- Born: June 3, 1913 Wilmington, Delaware
- Died: January 19, 1998 (aged 84) Livingston, Montana
- Spouse: Bette Jane Faries
- Engineering career
- Institutions: Citizens' Stamp Advisory Committee
- Projects: Edited various philatelic publications; member of the Citizens' Stamp Advisory Committee
- Awards: Lagerloef Award APS Hall of Fame Luff Award

= C. Belmont Faries =

American philatelist

C. Belmont Faries (June 3, 1913 – January 19, 1998), of Washington, D.C., was a philatelist who dedicated his entire career to editing philatelic publications.

==Philatelic editing==
Faries edited a number of philatelic journals including the SPA Journal (of the Society of Philatelic Americans), the Minkus Stamp and Coin Journal, and the U.S. Specialist.
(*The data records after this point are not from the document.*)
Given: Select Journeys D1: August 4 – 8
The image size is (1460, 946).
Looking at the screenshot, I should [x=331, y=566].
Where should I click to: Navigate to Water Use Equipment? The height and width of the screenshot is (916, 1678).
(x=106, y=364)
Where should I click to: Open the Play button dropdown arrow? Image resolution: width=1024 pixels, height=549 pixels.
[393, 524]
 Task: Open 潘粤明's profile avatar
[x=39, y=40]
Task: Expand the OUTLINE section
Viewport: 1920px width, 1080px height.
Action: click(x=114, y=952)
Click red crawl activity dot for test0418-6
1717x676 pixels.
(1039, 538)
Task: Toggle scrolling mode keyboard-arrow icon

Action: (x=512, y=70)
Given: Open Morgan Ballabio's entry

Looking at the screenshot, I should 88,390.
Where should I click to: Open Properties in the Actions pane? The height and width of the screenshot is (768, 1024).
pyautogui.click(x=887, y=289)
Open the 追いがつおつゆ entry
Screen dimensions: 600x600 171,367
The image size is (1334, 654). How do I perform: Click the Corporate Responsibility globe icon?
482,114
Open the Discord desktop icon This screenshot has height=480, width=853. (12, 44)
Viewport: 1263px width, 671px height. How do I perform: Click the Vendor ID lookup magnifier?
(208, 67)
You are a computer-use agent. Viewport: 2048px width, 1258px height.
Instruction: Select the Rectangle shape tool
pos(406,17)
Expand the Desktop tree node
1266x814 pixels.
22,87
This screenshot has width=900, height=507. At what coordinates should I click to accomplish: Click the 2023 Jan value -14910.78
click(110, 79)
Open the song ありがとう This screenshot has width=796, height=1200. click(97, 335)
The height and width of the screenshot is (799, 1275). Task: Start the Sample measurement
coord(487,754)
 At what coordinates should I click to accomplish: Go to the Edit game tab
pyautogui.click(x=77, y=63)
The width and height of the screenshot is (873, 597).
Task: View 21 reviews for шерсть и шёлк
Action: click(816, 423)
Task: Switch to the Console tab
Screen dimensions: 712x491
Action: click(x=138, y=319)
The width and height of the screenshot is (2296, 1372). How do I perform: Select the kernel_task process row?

He contributed to various journals and publications, including Scott's Monthly Journal and Stamp Collector newspaper, and was the stamp hobby columnist for the Washington Star.

==Philatelic activity==
Belmont was a member of the Citizens' Stamp Advisory Committee for the U.S. Post Office Department, and continued his work with the committee when it was reorganized as the U.S. Postal Service on July 1, 1971.

==Honors and awards==
Faries was awarded the Lagerloef Award by the Society of Philatelic Americans in 1969 and the Luff Award for Exceptional Contributions to Philately in 1992. He was named to the American Philatelic Society Hall of Fame in 2001.

==Legacy==
Faries donated his library, notes, and working papers to the American Philatelic Research Library.